I'm on the Thalys headed from Schiphol to Paris now. Just went through an enormous tunnel outside Leiden. Does anyone know the point of that tunnel? The train is going through flat farmland and it seems a very odd place to build a very long tunnel.


----------



## jis (Jun 23, 2012)

DingDong said:


> I'm on the Thalys headed from Schiphol to Paris now. Just went through an enormous tunnel outside Leiden. Does anyone know the point of that tunnel? The train is going through flat farmland and it seems a very odd place to build a very long tunnel.


Avoiding congestion on the existing lines without disrupting existing city blocks? Not very uncommon at all.

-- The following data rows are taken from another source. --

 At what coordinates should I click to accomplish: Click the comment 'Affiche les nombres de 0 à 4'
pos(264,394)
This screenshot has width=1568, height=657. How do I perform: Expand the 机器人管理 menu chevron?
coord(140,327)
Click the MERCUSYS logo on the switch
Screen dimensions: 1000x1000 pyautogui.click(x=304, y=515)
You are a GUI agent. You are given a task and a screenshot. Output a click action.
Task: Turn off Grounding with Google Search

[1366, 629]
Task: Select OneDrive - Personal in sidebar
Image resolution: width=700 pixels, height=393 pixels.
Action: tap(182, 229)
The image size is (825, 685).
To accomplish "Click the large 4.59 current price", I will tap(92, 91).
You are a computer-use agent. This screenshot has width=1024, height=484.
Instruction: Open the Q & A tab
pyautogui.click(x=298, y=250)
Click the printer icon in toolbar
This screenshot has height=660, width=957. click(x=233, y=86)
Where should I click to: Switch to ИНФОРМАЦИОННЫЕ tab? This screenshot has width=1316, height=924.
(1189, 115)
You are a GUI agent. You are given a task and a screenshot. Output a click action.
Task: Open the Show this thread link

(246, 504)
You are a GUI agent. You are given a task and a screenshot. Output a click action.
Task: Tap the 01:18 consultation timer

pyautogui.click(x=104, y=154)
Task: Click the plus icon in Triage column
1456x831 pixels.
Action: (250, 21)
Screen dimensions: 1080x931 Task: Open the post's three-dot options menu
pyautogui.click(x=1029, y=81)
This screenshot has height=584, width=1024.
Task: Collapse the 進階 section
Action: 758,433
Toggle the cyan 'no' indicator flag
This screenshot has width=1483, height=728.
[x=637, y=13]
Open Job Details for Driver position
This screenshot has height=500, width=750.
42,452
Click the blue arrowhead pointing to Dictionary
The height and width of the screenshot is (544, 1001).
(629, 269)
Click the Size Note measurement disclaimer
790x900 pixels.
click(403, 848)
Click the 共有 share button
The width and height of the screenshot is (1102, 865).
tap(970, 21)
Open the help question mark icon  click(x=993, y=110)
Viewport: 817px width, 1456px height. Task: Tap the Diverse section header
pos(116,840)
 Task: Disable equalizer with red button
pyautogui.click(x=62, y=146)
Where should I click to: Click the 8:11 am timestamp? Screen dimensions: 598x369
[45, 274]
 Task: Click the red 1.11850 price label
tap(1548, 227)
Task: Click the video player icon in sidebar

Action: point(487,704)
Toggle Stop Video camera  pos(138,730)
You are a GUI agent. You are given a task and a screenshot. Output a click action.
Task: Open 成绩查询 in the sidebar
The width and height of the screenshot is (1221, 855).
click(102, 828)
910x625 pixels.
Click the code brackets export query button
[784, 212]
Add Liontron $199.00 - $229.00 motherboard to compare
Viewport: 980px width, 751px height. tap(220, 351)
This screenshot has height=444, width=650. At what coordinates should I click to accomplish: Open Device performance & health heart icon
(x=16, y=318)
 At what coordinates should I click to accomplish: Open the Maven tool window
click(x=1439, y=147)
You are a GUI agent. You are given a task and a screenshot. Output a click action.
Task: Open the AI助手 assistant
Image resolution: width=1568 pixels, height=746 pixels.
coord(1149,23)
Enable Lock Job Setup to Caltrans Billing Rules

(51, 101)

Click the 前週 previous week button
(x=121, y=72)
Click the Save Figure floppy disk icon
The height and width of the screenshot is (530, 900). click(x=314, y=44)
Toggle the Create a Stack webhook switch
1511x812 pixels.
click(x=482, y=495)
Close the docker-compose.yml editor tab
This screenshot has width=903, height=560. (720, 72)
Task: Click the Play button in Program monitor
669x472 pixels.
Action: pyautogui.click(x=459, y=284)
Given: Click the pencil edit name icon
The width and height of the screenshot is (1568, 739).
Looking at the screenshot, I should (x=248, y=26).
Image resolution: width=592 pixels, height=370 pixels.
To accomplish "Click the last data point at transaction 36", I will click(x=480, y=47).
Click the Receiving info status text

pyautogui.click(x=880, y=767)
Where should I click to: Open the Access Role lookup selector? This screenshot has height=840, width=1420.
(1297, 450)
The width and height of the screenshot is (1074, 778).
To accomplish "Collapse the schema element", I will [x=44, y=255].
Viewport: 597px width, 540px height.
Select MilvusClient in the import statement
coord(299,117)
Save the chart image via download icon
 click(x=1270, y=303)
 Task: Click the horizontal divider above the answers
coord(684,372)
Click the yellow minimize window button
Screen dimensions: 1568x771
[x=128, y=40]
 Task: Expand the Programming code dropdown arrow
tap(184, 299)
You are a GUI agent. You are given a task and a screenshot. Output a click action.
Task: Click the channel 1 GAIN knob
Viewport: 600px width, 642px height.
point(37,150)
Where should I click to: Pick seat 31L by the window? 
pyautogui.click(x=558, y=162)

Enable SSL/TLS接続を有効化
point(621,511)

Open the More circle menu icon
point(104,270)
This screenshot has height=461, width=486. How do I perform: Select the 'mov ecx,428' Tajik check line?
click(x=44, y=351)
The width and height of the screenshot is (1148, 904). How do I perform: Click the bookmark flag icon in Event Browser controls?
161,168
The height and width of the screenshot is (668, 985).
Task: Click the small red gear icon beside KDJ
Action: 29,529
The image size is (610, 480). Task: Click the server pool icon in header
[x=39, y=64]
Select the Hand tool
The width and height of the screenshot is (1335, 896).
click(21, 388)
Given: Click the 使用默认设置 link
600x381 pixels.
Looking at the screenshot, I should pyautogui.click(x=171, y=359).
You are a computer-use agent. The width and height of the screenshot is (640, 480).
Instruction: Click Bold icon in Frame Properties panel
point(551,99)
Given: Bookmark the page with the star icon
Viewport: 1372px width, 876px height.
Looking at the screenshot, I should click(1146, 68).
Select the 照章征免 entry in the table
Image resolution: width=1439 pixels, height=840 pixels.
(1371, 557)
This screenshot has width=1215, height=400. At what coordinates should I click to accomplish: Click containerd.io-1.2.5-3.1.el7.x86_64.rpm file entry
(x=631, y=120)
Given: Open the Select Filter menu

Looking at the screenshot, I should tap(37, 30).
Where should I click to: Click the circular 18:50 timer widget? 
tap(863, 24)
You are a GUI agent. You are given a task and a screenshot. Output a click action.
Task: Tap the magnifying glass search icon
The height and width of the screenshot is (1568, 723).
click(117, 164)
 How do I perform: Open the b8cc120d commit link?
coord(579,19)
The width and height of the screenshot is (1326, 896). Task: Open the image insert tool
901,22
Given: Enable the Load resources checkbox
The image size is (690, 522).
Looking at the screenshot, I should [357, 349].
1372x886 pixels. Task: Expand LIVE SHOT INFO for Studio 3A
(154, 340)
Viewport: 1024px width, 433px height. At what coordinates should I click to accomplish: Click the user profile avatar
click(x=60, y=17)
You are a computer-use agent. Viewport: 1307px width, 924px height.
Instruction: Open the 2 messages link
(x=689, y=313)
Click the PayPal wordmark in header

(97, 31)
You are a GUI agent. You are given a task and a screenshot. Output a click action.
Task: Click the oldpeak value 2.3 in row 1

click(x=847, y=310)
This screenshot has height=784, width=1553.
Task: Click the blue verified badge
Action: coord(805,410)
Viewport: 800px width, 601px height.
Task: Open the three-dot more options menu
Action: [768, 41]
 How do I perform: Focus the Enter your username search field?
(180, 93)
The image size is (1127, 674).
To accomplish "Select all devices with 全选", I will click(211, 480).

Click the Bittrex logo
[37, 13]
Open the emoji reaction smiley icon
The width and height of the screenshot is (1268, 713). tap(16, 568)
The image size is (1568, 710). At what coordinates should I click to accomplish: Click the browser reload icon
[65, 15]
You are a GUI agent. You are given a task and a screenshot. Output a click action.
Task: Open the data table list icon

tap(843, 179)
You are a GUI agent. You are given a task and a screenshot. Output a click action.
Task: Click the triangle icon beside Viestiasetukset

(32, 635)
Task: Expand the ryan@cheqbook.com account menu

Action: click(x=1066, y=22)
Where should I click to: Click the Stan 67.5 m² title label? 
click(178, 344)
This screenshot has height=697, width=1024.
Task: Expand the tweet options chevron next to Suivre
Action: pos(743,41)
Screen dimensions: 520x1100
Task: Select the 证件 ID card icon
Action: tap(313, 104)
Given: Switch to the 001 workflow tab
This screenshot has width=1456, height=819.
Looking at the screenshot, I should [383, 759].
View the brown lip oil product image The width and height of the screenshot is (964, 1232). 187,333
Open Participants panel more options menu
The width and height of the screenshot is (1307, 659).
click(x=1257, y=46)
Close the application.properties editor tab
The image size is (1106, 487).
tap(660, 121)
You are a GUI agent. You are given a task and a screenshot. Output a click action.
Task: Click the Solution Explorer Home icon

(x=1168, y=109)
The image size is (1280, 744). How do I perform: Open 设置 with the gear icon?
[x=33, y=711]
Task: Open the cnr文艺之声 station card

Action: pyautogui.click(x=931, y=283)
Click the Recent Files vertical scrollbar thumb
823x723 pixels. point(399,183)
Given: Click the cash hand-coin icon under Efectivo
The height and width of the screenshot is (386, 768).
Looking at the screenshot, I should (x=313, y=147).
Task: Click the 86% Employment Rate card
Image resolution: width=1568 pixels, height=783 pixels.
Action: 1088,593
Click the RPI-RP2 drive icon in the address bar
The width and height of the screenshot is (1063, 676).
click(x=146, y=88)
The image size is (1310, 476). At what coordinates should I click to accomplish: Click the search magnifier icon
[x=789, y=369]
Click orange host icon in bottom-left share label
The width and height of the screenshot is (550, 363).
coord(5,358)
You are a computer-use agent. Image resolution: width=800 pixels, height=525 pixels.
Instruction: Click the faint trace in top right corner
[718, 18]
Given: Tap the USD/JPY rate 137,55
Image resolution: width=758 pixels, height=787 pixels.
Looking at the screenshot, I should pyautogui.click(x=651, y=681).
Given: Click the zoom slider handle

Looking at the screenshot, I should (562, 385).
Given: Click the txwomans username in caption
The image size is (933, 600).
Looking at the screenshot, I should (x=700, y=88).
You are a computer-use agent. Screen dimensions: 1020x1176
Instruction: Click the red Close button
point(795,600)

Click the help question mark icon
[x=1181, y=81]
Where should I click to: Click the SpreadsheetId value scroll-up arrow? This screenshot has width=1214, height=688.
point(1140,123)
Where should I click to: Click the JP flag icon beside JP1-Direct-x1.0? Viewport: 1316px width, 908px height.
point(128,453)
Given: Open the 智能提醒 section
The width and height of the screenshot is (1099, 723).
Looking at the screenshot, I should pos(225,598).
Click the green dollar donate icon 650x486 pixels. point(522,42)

E.g. the Narita Express Line through Tokyo, the new tunnel under Antwerp etc.

Heck if Amtrak plans come to fruition in 30 years there may be such a tunnel under Manhattan NY, Philadelphia PA, and Baltimore MD too.


----------



## DingDong (Jun 23, 2012)

According to wikipedia, "This tunnel was built to protect the character of the _Groene Hart_ region."


----------



## guest (Jun 26, 2012)

...which means "Green Heart". They make a sincere effort in Europe to preserve farmland and other open space whenever possible, especially in the Low Countries where arable land is at a premium.


----------